Fan-freaking-tastic. That was all I needed. Growing up, there had been a rule that I couldn’t have a boy in my bedroom. I didn’t know if that rule was still in effect. I’d never had an occasion before to test it.
“You have to go. And if we get downstairs and anybody I’m related to tries to invite you to dinner tonight, your answer is no. As Admiral Ackbar says—”
“It’s a trap?” he finished, and again that feeling from earlier returned, of being understood.
“My grandmother thinks she can cook, but what she makes is like what Satan would serve in hell if he was trying to torture people. And I tell you this because you do seem like a reasonably nice man, and I don’t think anyone should be subjected to it. And my grandfather thinks that it’s rude not to eat the food set in front of you, so you’ll be stuck eating it out of politeness. I have an iron stomach from many years of that kind of cuisine torture. The second I turned sixteen, I did my best to never be home during dinnertime again.”
“That was a pretty long explanation for ‘don’t eat dinner here.’”
“Brevity has never been my strong point. Come on.”
I didn’t really want to walk him to the door. He’d found his own way upstairs; he could do the same going out. But I couldn’t risk a Grandma confrontation. I hoped she would stay in her study and we’d make a clean getaway.
“Don’t step on that one.” I pointed at the third stair. “It creaks, and I’d like to sneak you past my quasi–parental units. The questions will be endless.”

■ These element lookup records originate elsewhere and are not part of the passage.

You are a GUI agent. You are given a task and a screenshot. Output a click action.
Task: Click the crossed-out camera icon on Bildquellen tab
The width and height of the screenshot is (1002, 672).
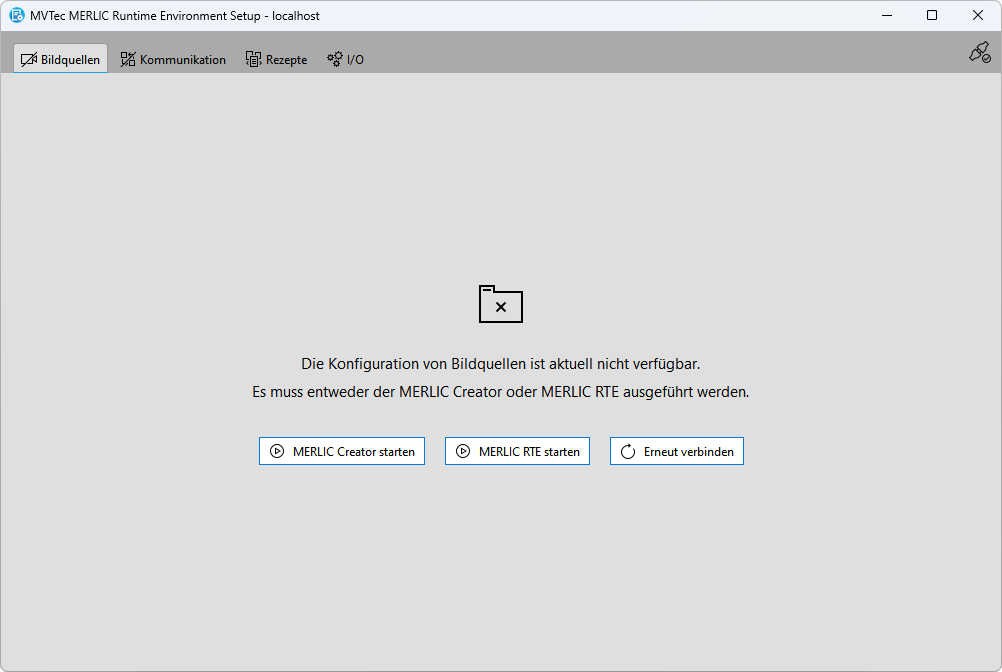[x=28, y=59]
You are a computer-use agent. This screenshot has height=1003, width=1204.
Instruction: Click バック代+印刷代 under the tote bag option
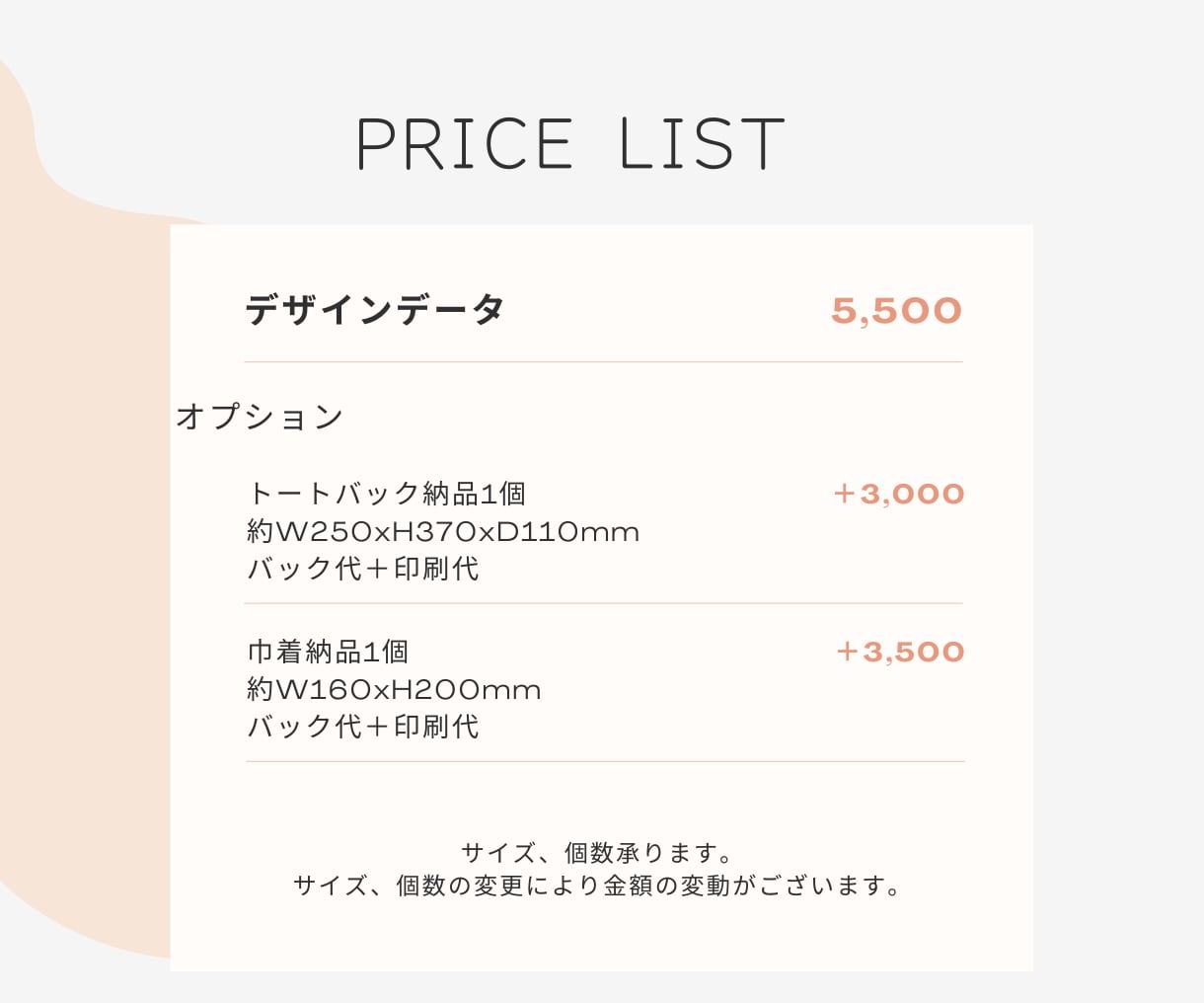tap(363, 569)
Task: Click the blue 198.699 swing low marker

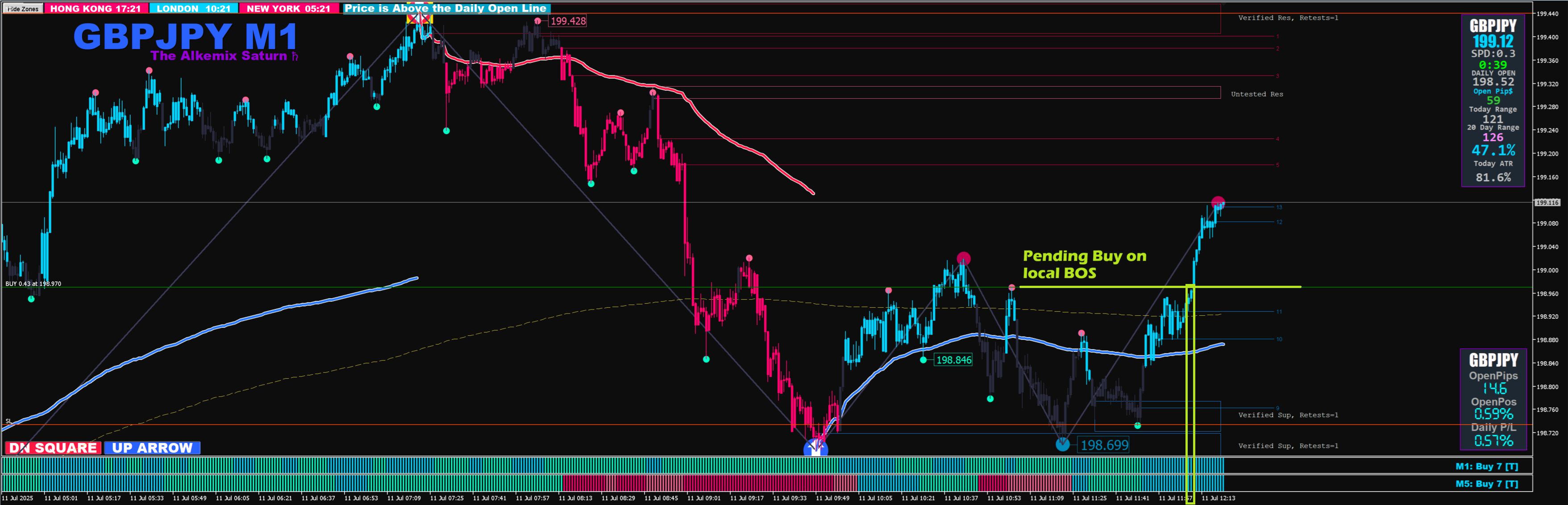Action: 1062,445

“It’s nice that you have people who care about you.”
The way he said that was so heartbreaking, so familiar, that I stumbled on the last step. Marco reached out and grabbed me, keeping me upright. The electricity returned, slamming into me and shorting out my breath.
“Are you okay?” he asked.
“Fine,” I said. “You can, um, let go.”
He released his hand in surprise, like he’d forgotten it was there. I didn’t know that I’d be able to forget, given that I was pretty sure his light handprint had made a permanent electricity-based imprint on my upper arm.
Residual alcohol effects, I reminded myself. It didn’t mean anything.
I had just put my hand on the front doorknob, rejoicing in my ability to get him out of the house without being caught, when my grandpa came strolling down the hallway toward the door. He beamed at both of us and said to Marco, “I see you found her okay.”